Here are a few best practices when it comes to site selection based on our years of experience guiding retailers and service providers:

1. Know your customer. If you’re adding new locations, you must get to know your customers beforehand. Whether you collect data through a customer loyalty program, memberships, surveys, or purchase third-party consumer data, it’s essential to have customer data so you only consider locations that fit the profile of your target consumer and to make sure you’re meeting your customers’ needs.

When you know more about your customers, you’ll be better able to identify new sites that fit the way your customers live, travel, and shop. That part is critical, by the way. You might identify a site that is in a hot area with high traffic, visibility, and access, but is totally wrong for the consumer segment you serve.

2. Focus your resources.

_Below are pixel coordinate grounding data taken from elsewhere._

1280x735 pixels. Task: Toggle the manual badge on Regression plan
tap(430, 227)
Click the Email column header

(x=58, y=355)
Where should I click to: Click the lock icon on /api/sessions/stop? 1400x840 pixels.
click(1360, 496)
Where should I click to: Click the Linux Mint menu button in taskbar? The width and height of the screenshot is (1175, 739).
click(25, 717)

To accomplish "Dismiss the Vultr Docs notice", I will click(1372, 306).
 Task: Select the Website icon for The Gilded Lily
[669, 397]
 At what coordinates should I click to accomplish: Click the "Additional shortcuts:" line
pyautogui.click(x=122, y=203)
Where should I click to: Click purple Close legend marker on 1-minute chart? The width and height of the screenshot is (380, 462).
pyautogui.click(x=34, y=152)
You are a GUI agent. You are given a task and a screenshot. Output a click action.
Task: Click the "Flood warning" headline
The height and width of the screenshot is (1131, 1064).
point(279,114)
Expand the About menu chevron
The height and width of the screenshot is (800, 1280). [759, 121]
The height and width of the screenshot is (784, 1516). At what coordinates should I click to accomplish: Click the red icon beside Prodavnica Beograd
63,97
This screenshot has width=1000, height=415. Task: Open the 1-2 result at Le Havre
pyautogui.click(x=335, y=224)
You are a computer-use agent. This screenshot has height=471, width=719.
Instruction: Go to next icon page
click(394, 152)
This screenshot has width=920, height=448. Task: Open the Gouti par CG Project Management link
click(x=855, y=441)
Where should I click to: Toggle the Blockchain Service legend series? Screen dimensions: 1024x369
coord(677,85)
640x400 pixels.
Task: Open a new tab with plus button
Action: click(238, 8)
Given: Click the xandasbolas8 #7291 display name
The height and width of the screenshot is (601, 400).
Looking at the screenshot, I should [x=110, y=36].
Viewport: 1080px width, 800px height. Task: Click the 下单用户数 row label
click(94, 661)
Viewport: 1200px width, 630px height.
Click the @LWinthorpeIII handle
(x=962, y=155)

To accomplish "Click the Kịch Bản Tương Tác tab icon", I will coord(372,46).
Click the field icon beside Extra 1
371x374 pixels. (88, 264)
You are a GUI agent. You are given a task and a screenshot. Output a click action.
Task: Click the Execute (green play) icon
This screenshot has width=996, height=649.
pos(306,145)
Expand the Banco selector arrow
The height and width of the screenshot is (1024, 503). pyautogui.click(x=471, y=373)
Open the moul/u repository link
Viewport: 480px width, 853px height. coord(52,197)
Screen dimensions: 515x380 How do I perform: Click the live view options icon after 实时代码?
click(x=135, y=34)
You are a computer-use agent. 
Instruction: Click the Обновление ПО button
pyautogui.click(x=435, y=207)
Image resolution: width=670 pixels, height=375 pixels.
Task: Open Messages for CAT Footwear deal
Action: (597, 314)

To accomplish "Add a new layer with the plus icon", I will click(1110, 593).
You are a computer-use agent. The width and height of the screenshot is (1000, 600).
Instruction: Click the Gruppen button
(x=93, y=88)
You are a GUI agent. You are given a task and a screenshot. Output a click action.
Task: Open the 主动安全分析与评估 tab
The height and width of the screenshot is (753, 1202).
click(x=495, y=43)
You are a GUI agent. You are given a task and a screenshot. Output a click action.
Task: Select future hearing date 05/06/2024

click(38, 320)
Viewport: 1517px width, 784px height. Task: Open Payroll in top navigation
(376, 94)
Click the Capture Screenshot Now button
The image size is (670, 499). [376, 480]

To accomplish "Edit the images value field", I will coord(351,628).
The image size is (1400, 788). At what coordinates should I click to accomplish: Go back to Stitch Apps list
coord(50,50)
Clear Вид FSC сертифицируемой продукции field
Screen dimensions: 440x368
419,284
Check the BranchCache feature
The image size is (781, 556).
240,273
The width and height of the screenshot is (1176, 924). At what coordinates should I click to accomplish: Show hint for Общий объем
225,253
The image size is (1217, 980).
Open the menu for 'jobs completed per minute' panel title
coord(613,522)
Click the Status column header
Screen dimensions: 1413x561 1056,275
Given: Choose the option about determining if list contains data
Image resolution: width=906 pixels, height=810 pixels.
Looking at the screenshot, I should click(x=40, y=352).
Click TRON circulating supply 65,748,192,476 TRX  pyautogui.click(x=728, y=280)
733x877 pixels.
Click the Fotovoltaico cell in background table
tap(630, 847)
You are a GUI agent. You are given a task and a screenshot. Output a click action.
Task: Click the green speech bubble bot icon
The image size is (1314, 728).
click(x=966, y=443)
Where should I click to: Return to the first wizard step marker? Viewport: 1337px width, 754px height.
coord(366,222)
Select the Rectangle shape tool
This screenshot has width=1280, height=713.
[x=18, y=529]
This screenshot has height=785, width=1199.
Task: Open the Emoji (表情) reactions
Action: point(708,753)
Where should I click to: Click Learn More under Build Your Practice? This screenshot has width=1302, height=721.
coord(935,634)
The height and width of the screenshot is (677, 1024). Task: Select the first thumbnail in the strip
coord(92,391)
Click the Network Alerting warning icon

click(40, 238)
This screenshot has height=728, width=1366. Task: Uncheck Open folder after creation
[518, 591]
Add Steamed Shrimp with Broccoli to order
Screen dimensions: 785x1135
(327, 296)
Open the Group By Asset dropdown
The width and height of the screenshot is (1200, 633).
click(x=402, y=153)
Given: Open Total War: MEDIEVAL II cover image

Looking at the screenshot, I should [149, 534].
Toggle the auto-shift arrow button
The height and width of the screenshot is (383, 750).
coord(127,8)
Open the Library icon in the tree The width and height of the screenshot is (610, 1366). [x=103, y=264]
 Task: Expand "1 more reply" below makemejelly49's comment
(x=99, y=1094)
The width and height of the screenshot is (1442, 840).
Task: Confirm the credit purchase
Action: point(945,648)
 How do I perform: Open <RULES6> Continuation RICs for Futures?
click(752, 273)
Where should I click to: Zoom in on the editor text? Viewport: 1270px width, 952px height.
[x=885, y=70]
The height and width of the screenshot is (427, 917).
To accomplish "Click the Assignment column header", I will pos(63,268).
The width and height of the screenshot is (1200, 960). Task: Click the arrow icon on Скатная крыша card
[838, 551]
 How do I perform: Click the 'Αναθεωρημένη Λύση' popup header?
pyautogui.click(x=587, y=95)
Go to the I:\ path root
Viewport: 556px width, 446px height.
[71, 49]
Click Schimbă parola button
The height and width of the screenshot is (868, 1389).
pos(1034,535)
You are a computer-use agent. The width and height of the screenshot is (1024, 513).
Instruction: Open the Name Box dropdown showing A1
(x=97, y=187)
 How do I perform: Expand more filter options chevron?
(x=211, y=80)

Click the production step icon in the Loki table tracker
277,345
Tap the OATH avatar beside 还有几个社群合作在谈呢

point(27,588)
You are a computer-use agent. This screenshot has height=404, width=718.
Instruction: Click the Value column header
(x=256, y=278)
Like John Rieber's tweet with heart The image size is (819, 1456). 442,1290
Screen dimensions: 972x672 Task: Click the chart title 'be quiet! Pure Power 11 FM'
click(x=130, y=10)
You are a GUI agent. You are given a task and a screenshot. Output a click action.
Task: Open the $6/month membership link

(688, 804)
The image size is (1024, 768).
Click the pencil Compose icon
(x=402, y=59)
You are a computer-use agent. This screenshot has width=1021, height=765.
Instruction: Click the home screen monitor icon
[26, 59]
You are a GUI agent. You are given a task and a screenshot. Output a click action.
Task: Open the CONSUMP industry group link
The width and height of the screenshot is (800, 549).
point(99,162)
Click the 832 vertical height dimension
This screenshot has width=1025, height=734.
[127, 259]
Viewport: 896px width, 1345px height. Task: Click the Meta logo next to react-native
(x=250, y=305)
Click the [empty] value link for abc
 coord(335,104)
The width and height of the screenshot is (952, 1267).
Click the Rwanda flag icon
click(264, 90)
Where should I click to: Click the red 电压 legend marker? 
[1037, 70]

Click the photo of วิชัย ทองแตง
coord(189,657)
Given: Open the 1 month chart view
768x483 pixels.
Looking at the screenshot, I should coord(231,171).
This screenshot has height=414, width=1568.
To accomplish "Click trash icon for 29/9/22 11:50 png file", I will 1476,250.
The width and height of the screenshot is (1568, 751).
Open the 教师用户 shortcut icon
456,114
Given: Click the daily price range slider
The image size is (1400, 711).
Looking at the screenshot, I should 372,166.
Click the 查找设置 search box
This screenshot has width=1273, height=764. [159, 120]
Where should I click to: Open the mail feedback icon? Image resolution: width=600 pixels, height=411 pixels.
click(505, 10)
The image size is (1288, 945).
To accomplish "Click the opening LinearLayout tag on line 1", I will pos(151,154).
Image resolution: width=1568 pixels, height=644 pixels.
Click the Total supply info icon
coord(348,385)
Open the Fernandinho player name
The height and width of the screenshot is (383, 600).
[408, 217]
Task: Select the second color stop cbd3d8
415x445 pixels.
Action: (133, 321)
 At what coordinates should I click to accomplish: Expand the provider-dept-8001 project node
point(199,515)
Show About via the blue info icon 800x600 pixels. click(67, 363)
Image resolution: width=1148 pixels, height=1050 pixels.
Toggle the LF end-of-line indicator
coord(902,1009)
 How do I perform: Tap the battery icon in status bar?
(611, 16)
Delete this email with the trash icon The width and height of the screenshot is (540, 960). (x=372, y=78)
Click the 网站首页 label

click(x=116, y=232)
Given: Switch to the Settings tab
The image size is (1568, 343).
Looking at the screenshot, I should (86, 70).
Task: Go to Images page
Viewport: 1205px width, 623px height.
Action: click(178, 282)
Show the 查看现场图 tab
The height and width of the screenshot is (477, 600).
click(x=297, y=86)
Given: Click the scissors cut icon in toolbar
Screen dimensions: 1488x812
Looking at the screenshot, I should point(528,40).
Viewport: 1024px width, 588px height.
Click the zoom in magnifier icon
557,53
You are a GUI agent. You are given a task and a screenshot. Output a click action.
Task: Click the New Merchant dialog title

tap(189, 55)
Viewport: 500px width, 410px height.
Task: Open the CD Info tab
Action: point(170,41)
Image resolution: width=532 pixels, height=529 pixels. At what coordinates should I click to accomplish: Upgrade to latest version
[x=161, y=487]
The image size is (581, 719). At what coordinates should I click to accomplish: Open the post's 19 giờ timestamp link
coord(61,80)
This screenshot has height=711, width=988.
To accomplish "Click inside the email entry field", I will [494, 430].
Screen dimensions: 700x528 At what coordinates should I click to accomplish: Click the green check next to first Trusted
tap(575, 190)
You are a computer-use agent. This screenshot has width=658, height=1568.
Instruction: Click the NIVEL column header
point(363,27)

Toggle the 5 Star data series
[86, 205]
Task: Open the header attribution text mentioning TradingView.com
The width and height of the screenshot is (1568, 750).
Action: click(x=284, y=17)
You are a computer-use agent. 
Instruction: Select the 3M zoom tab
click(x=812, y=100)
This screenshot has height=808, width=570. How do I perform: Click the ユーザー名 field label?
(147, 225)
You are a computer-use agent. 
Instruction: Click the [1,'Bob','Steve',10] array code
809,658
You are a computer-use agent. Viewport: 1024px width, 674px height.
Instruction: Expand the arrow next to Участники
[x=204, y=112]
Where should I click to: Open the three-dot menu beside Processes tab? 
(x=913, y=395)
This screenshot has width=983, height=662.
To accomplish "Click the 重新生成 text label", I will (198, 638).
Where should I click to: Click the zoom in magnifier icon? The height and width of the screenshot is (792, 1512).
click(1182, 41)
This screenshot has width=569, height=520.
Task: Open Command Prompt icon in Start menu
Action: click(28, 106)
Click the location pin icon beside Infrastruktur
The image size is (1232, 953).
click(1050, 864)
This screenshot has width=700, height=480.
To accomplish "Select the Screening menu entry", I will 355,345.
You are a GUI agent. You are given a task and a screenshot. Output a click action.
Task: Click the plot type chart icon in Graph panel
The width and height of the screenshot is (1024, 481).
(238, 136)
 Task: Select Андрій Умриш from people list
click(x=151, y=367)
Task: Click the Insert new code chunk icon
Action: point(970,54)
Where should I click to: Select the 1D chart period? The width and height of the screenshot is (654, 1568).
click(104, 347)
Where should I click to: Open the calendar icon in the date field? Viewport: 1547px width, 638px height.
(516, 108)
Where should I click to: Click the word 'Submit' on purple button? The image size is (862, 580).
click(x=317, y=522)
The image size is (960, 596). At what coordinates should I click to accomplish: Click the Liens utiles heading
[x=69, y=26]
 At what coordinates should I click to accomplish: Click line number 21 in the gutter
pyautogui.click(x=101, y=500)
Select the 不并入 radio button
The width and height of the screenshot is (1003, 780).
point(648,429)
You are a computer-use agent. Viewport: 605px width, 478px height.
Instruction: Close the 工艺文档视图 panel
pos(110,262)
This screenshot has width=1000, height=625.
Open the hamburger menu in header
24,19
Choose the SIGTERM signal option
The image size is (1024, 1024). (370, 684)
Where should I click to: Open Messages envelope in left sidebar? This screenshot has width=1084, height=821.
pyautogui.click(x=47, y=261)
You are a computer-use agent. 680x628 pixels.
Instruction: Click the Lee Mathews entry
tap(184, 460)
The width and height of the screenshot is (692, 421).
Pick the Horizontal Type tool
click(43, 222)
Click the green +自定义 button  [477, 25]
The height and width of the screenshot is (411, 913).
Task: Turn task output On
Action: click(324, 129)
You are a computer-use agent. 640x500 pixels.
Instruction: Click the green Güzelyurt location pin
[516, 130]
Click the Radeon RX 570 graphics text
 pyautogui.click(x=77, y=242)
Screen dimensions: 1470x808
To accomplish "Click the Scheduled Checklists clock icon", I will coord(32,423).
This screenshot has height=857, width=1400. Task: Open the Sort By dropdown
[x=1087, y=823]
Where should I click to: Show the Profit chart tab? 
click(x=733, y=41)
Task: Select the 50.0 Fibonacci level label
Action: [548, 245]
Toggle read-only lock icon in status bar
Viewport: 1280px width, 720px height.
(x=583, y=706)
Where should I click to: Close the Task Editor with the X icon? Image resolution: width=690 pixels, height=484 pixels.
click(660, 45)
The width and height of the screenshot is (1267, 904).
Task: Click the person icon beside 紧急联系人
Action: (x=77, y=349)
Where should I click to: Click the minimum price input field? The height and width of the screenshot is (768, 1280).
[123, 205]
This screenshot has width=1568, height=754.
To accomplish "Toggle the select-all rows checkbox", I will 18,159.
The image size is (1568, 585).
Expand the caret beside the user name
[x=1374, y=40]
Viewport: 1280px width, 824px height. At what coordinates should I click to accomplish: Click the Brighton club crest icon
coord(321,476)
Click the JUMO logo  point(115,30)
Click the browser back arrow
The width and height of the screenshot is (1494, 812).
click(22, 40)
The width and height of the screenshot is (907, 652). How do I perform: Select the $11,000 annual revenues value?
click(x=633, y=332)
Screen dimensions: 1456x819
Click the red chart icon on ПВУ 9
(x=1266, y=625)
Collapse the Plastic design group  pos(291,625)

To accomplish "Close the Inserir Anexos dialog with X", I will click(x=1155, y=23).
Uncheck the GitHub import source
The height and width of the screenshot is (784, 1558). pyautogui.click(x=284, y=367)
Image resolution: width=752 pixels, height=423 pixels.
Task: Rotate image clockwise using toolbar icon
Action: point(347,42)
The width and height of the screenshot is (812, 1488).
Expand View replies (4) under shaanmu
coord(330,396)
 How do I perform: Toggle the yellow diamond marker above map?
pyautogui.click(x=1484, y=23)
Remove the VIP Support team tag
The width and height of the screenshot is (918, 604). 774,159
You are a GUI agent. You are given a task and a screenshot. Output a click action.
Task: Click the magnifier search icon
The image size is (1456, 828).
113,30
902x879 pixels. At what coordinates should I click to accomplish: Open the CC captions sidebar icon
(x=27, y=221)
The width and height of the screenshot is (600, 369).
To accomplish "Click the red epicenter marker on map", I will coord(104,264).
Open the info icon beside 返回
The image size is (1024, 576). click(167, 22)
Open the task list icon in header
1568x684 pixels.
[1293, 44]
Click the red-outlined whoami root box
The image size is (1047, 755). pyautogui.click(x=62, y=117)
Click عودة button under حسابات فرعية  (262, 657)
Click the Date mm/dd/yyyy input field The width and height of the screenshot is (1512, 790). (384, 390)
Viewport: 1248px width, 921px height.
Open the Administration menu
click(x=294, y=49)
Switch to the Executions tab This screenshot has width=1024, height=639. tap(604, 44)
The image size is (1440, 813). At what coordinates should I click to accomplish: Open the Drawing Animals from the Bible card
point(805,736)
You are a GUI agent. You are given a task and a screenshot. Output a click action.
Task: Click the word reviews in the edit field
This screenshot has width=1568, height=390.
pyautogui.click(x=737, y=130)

Once you’ve collected data and insights about your customer, you should narrow down your potential sites by completing a “success profile” that allows you to contrast sites. Compare locations based on your customer demographics, lifestyle segmentation, spending patterns, competition, etc. You could use metrics such as customer type or traffic patterns, for example, and your analysis will identify clusters of high incidence—in other words, specific areas that match your criteria. When you see this information on a map, it will become easy to quickly identify potentially good neighborhoods for your site.

3. Get a broker’s help. A good broker can provide you with market knowledge and help you screen an area for a site in your target area. Don’t simply browse available retail space in your area. Get the help of a broker who has knowledge of the area and uses a data-driven toolset to supplement their expertise and answer questions like…

  • Are there retail demand gaps in this retail trade area?
  • What sites are a good match for your business based on your criteria?
  • What does the future look like in terms of competition and change of resident demographics and lifestyle?

4. Don’t rely solely on technology. It’s vital that you add in the “human element” in your site search. Yes, data will help your business make better site decisions, but you cannot rely on site selection driven by artificial intelligence only . Once you have narrowed down your list to a few possible sites, ask yourself some questions:

  • Do I have any current locations that are like this one? If so, what have my positive/negative experiences been with those sites?
  • What concerns me about each of the sites on my final list?

And don’t forget to augment your data and machine learning models with what your own research tells you. Does your broker knows facts about a new shopping center that aren’t yet available to your models? If you’re considering a new area, what plans does the city have for the neighborhood? Are the demographics changing in an area on your short list (i.e. new young families are moving into a neighborhood that used to be retirees)? 

In other words, AI and machine learning models should augment the site selection process, not overtake it. 

A final word about best practices in retail site selection: have a process! If you’re over-reliant on emotion and “gut feel” analytics to make site decisions, you’re likely overlooking good options and putting too much stock into those that don’t have promising data to support them. A process also helps you focus on the right metrics and criteria and use your time efficiently. Site selection is a balance of art and science…and experience and judgment.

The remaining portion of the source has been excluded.